It was like the San Diego game two weeks ago, except the Eagles were home and they actually scored from 1 yard out.

But on their first two goal-line plays in the fourth quarter before tying the Redskins during yesterday's 27-24 win, the Eagles matched their ineptitude against the Chargers in almost every manner.

On first down, a run up the middle gained nothing, but Washington had 12 men on the field. The Eagles tried to run on first down again, and again got nothing.

On second down, Donovan McNabb overthrew a play-action pass to tight end Brent Celek, and the boos at Lincoln Financial Field grew louder.

But on third down, the Eagles - even though they went back to Eldra Buckley, who had failed on the first two tries - did something different. They ran Buckley off left tackle instead of up the middle, and, go figure, he scored.

"It meant a lot," Buckley said. "If the coaches believe in you enough to keep you down in on the goal line . . . I had to look up and help them out and get it in there."

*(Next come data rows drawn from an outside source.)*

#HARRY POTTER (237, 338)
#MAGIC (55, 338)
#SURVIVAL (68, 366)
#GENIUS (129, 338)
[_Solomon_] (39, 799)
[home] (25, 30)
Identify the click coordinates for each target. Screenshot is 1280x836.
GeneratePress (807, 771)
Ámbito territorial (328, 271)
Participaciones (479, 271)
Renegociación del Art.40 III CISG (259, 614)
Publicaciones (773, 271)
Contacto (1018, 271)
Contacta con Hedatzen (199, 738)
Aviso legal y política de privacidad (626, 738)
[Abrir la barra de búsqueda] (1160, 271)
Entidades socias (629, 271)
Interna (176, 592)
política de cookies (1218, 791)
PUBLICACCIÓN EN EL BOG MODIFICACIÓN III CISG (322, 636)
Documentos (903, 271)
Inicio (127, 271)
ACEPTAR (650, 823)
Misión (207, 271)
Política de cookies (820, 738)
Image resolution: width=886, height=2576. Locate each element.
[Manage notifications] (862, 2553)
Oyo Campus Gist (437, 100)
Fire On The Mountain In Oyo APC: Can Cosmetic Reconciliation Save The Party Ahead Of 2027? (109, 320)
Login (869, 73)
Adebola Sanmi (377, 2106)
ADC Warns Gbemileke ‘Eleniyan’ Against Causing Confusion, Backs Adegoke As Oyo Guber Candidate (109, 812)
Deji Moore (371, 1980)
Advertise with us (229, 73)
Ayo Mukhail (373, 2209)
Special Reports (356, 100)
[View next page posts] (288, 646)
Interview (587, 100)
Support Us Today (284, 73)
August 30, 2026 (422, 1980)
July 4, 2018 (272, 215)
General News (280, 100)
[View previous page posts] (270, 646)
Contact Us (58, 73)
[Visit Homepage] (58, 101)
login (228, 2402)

The touchdown, with 7 minutes, 27 seconds left in the game, and two-point conversion tied the score, 24-24. As important as Buckley's run was to the game, it could prove a momentum-builder for an offense that has struggled near the goal line in the past and for a run game that's peaking.

"Sometimes Coach can get a little frustrated with the running game if it's not really clicking," center Jamaal Jackson said. "But the last couple of weeks, he's been having faith in us."

Had Eagles fans known before the season that running back Brian Westbrook would miss five of the first 11 games, and possibly the final five, they may have had suicidal thoughts. But backup LeSean McCoy has been a revelation. In his five starts, the rookie has run 81 times for 395 yards and 3 touchdowns.

Yesterday, McCoy gained 76 yards on 17 totes, including the tying conversion. He caught a shovel pass from McNabb, broke out of a hit that dropped him to a hand, and somehow remained upright while crossing the goal line.

"I just found a way," McCoy said. "I couldn't tell you how I did it. It's just one of those things you just kind of do."

As tough a runner as McCoy is, the Eagles have deemed Buckley, a first-year back from Tennessee-Chattanooga, their goal-line runner.

"He hits it. He hits it hard and aggressive," coach Andy Reid said of why he uses Buckley in that situation. "There's a time and place for that. He's got a good eye for it and good knack for it."

The Eagles first used Buckley near the goal line against the Chargers, but he was stuffed on third down that day, and Reid settled for a field goal.

The Eagles faced third and goal from the 1 in the first quarter yesterday, but McNabb threw over the head of tight end Alex Smith and out of bounds. Reid elected to go for it on fourth down, and McNabb found DeSean Jackson in the back of the end zone, but an offensive pass-interference penalty on Celek negated the play.

When the Eagles faced the same scenario in the fourth quarter, they went to Buckley on first down (twice), with no gain on either run.

"We didn't do a very good job there," offensive coordinator Marty Mornhinweg said. "You've got to give them a little credit on that one."

But the Eagles stuck with Buckley, and he stuck it to déjà vu, scoring his first NFL touchdown and tying the game.